The respondent sought to make the appellant liable under the AGA, but the appellant argued that her guarantee liability terminated with the disclaimer that terminated the lease. The respondent maintained that the guarantee liability continued by virtue of the express terms of the AGA construed in the context of the deeming effect of section 178(4) of the Insolvency Act 1986. She contended that the appellant had agreed with the landlord to pay the rents remaining unpaid by the assignee and in accordance with the express terms of section 178(4)(b), her liability as guarantor was unaffected by the liquidator’s disclaimer.

The respondent brought successful proceedings in the county court for arrears of rent and insurance rent together with costs, fees and interest. The appellant appealed.

Held: The appeal was dismissed.

The effect of section 178(4) of the 1986 Act was that although the tenant (or an assignee) ceased to be liable for any of the tenant’s covenants following disclaimer, the guarantor remained liable on the guarantee. That objective was achieved by deeming the tenant’s obligations to continue so far as the guarantee agreement was concerned. The rights and liabilities of landlord and guarantor continued as though the lease had continued. The effect of section 178(4)(b) was that the rights and obligations under the guarantee agreement remained as they were. However, the section was not intended to alter those rights and liabilities. If the parties in terms stated that the guarantee was to terminate on disclaimer, effect had to be given to that agreement: Hindcastle Ltd v Barbara Attenborough Associates Ltd [1996] 1 EGLR 94; [1996] 15 EG 103 applied.

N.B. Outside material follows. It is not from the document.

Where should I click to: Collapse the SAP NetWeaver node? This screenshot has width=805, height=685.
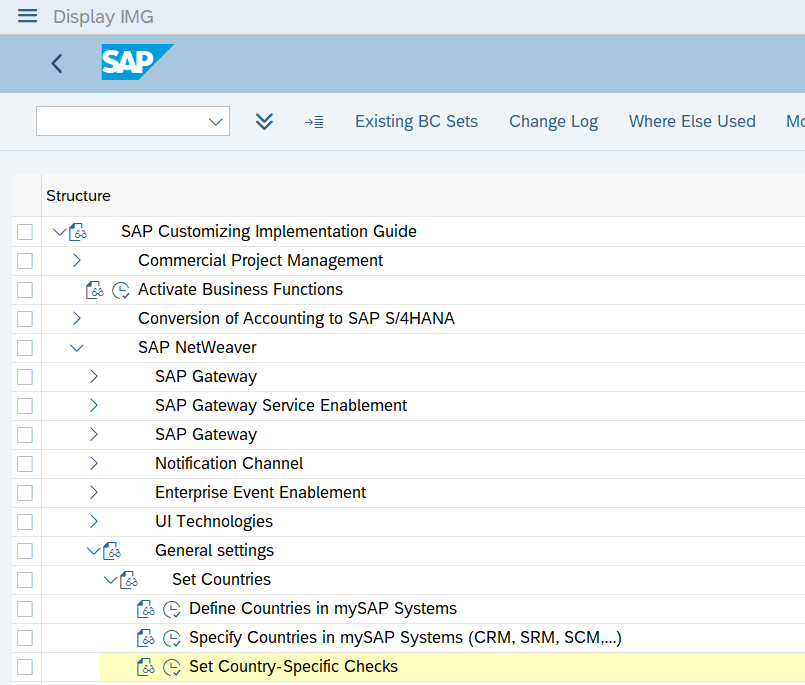click(77, 348)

That was the legal landscape in which the crucial question had to be decided whether the liability period as defined in the AGA had come to an end. The meaning and effect of the guarantee obligation, of which the defined liability period formed part, fell to be determined in the context of section 178(4). The duration of the liability period was linked to whether the assignee was bound by the tenant’s covenants in the lease. On the disclaimer, the determination, by virtue of section 178(4)(a), of the assignee’s liability under the lease was subject to the qualification in section 178(4)(b) that, except for the purpose of releasing the assignee from liability, the disclaimer did not affect the liability of any other person. The appellant was such a person with a guarantor liability. She remained liable as guarantor if the assignee was bound by the tenant’s covenants. Although the lease was determined and the assignee ceased to be liable to the respondent under the tenant’s covenants, the assignee was, so far as other parties such as the appellant were concerned, still bound by the tenant’s covenants as though the lease had not been determined. The liability period of the appellant’s guarantee and her liability to the respondent had not therefore terminated. The guarantee liability to the landlord under the AGA survived the disclaimer.

Furthermore, the landlord’s option under the lease of requiring the tenant/guarantor to enter into a new lease was neither inconsistent with the continuation of the surety liability after the disclaimer of the lease nor did it indicate that the parties had intended the liability under the guarantee to come to an end on disclaimer.

Philip Glen (instructed by Horsey Lightly Fynn, of Bournemouth) appeared for the appellant; Timothy Fancourt QC and Edward Peters (instructed by MacDonald Oates, of Petersfield) appeared for the respondent.